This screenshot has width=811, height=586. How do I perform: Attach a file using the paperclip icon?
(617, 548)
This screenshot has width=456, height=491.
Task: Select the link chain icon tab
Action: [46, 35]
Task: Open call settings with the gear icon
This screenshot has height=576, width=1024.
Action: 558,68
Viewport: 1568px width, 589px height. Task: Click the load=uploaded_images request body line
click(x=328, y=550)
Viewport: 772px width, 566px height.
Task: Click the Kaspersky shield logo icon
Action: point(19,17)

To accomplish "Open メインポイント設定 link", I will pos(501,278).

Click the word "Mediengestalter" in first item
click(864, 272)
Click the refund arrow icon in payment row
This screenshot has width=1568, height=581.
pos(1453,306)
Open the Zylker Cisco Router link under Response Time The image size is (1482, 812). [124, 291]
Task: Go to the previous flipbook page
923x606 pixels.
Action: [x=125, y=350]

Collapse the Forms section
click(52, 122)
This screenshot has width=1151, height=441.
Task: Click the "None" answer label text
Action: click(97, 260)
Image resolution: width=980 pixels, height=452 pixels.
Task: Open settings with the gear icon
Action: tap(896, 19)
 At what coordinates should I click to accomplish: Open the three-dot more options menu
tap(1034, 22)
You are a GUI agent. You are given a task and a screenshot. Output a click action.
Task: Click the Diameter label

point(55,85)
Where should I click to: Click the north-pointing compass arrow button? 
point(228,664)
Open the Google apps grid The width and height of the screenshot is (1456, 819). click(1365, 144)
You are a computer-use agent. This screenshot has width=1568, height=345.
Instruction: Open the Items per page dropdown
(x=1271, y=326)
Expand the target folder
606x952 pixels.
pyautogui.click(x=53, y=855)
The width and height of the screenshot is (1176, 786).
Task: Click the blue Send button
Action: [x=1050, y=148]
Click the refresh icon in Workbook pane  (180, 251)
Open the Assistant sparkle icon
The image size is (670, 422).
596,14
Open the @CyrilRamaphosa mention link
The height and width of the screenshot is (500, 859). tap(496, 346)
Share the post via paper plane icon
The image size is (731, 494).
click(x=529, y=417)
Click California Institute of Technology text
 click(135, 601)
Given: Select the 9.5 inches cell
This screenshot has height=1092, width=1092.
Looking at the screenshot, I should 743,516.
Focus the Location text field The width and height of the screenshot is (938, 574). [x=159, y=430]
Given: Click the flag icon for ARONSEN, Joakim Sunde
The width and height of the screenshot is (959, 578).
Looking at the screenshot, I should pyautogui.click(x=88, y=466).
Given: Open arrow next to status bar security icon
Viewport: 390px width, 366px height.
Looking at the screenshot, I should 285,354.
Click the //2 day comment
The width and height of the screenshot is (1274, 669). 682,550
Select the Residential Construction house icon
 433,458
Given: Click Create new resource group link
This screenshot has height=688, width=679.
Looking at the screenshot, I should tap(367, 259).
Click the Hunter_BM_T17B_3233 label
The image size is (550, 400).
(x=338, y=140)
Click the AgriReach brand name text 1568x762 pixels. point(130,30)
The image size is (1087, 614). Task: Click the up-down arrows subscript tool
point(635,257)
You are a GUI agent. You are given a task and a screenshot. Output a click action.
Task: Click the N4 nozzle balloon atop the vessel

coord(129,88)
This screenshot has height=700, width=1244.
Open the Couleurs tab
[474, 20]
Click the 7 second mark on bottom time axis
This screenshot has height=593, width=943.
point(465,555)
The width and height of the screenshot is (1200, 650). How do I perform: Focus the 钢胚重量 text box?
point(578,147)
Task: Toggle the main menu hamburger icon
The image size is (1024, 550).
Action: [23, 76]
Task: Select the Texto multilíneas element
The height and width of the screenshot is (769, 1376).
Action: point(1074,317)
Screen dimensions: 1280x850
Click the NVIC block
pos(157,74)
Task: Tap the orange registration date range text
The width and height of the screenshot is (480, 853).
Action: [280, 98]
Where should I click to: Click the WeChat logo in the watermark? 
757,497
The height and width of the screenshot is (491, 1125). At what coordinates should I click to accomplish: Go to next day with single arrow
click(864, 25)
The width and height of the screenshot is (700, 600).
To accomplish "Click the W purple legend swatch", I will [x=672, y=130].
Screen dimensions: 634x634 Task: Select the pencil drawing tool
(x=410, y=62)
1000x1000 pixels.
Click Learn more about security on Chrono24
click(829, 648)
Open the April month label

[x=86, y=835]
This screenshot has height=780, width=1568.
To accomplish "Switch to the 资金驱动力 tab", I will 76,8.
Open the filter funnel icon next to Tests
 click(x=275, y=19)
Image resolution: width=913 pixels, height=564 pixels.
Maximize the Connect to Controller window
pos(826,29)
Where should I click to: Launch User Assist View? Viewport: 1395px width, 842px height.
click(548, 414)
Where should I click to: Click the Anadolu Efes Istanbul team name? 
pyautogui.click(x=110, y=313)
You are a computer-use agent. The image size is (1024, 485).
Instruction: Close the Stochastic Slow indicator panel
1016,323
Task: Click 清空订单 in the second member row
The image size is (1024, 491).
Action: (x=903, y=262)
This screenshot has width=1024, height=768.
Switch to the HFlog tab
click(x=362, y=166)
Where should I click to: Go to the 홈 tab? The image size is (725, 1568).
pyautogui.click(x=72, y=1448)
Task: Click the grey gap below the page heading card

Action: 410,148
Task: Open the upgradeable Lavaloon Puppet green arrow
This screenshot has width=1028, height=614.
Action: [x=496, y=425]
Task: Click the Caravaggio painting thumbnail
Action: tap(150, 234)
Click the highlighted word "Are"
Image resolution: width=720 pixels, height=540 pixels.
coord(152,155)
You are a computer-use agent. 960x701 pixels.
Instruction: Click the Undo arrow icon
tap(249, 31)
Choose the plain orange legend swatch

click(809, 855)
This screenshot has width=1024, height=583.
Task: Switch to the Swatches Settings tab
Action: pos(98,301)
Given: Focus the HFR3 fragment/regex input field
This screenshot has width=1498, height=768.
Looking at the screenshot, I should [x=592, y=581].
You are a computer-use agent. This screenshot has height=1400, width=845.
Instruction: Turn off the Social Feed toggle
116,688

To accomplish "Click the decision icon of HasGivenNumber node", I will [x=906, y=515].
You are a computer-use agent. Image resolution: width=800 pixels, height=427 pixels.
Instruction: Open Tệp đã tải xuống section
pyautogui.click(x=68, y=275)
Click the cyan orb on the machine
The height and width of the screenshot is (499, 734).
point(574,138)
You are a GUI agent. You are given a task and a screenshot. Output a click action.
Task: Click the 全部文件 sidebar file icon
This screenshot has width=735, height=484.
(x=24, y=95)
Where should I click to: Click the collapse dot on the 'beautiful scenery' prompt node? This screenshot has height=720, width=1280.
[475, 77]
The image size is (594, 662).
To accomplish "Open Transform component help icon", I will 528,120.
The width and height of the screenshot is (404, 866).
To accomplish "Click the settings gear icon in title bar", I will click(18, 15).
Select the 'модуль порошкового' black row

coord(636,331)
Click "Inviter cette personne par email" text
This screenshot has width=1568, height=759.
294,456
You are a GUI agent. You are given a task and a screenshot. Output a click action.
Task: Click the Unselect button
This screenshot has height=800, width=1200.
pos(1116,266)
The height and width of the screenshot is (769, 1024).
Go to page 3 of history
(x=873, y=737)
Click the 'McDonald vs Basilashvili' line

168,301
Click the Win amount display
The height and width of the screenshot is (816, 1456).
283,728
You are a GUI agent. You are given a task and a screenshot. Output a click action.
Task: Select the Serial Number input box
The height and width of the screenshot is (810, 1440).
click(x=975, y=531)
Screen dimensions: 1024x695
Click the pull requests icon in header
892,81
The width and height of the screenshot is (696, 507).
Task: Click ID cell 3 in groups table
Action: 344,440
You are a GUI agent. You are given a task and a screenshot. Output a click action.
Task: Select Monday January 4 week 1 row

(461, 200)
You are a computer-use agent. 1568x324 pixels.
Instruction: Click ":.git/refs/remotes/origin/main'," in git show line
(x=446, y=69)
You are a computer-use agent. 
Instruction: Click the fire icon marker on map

· · · · ·

> WHAT TO WORK ON
Where a line in the listing above includes the string "computer", copy that line.

> EXERCISE OUTPUT
You are a computer-use agent. This screenshot has width=1568, height=345.
You are a computer-use agent. The image size is (1024, 485).
You are a computer-use agent. 960x701 pixels.
You are a computer-use agent. This screenshot has height=1400, width=845.
You are a computer-use agent. Image resolution: width=800 pixels, height=427 pixels.
You are a computer-use agent. 1568x324 pixels.
You are a computer-use agent. 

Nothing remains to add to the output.